Serum DNA polymerase β as an indicator for fatal liver injury of rat induced by d-galactosamine hydrochloride and lipopolysaccharide

• Published in: Biochimica et biophysica acta Vol. 1380; no. 3; pp. 369 - 376
• Main Authors: Kato, Osamu, Fukuda, Yoshihide, Hayakawa, Tetsuo, Izuta, Shunji, Yoshida, Shonen
• Format: Journal Article
• Language: English
• Published: Netherlands Elsevier B.V 08.05.1998
• Subjects: Alanine Transaminase - blood; Animals; Biomarkers - blood; d-Galactosamine hydrochloride; DNA Polymerase beta - blood; DNA polymerase β; Dose-Response Relationship, Drug; Galactosamine - toxicity; Hepatic Encephalopathy - blood; Hepatic Encephalopathy - chemically induced; Hepatic Encephalopathy - enzymology; Hepatic failure; Lipopolysaccharide; Lipopolysaccharides - toxicity; Liver - enzymology; Liver - pathology; Male; Predictive Value of Tests; Prognosis; Rats; Rats, Wistar; Serum aminotransferase; Time Factors; Hepatic failure; Lipopolysaccharide; d-Galactosamine hydrochloride; DNA polymerase β; Serum aminotransferase
• ISSN: 0304-4165; 0006-3002; 1872-8006
• DOI: 10.1016/S0304-4165(98)00008-7

DNA polymerase β (pol β) is a nuclear enzyme that is tightly bound to chromatin.
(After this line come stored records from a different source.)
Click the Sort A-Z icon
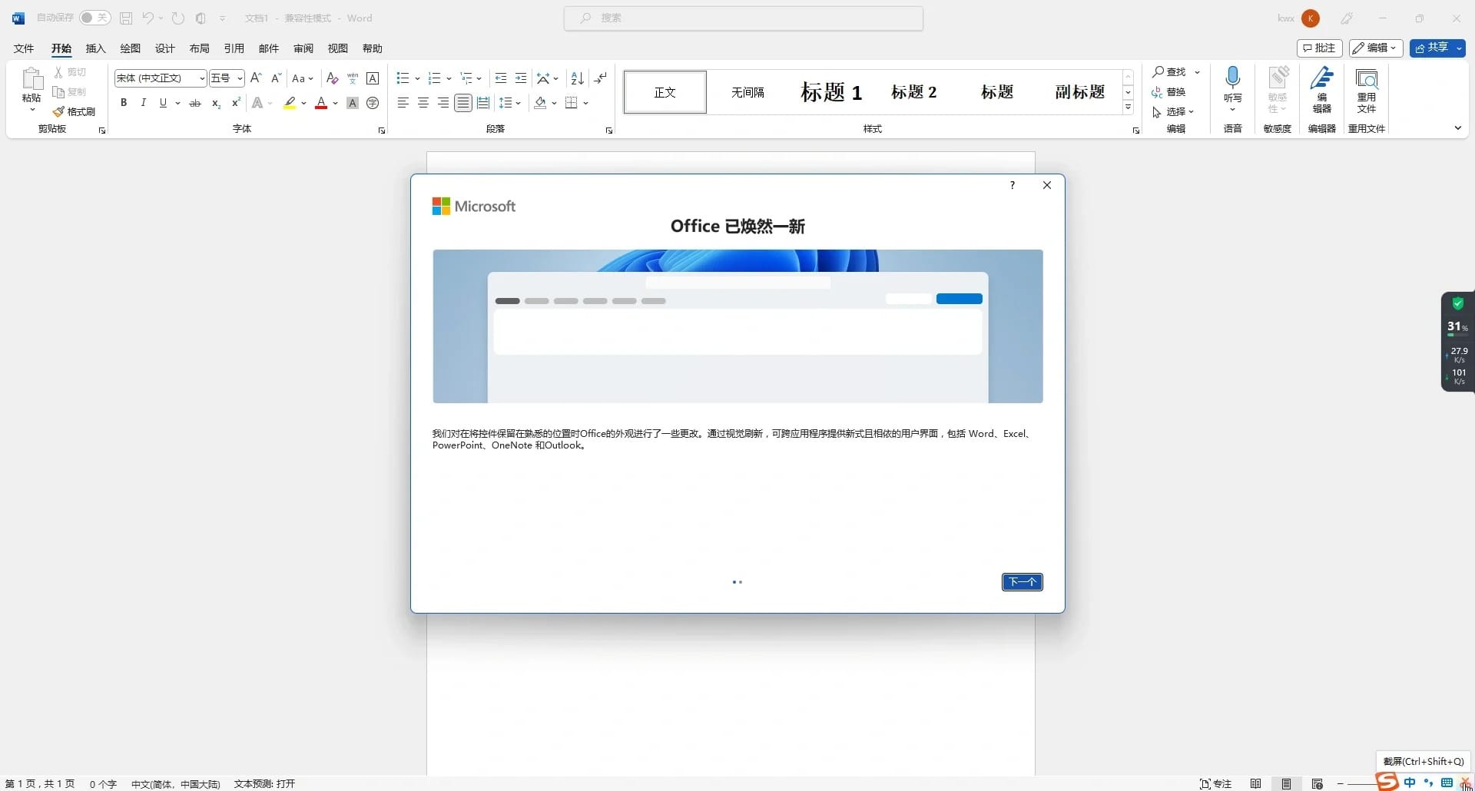 click(x=578, y=78)
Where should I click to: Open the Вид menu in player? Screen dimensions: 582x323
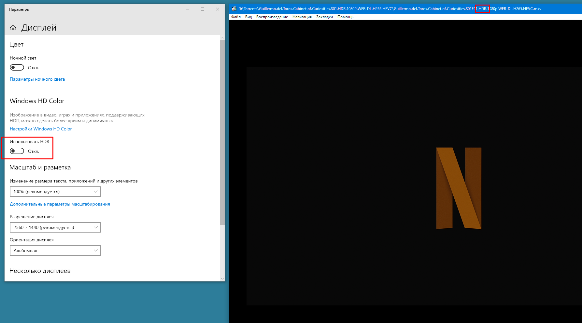(248, 17)
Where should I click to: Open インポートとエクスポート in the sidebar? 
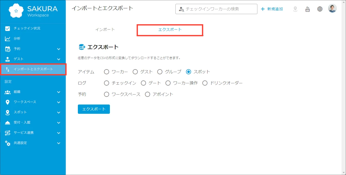(33, 69)
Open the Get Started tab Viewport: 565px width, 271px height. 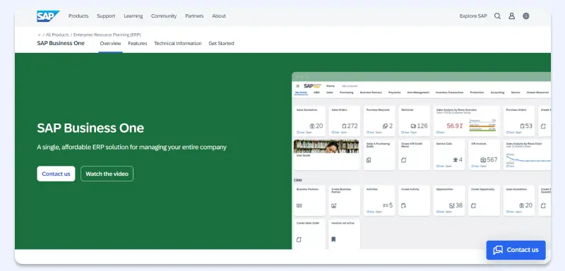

Release of the pol β activity into serum, therefore, may indicate the occurrence of massive destruction of cell nuclei in organs or tissues. In the present study, we made a liver injury model rat by the intraperitoneal injection of d-galactosamine hydrochloride (GalN, 500 mg/kg) and lipopolysaccharide (LPS, 100 μg/kg). Serum from the GalN/LPS-treated rats showed a high level of pol β activity up to 118 pmol/0.5 μl serum (4700 cpm) at 12 h after the treatment, while the control rat serum showed the back ground level (3.8 pmol/0.5 μl, 150±70 cpm). The serum pol β activity was sensitive to inhibition by 2′,3′-dideoxyTTP and by an anti-rat pol β antibody. Among 30 rats treated with GalN/LPS, 10 rats died within 120 h (dead group). Serum pol β activity in the dead group was as high as 23.0±19.5 pmol/0.5 μl (925±778 cpm) at 10 h after the treatment, while in alive group ( n=20), it was 3.7±3.2 pmol. Levels of the serum pol β activity correlated well with the prognosis of GalN/LPS-treated rats based on an analysis of the receiver-operator characteristic curves.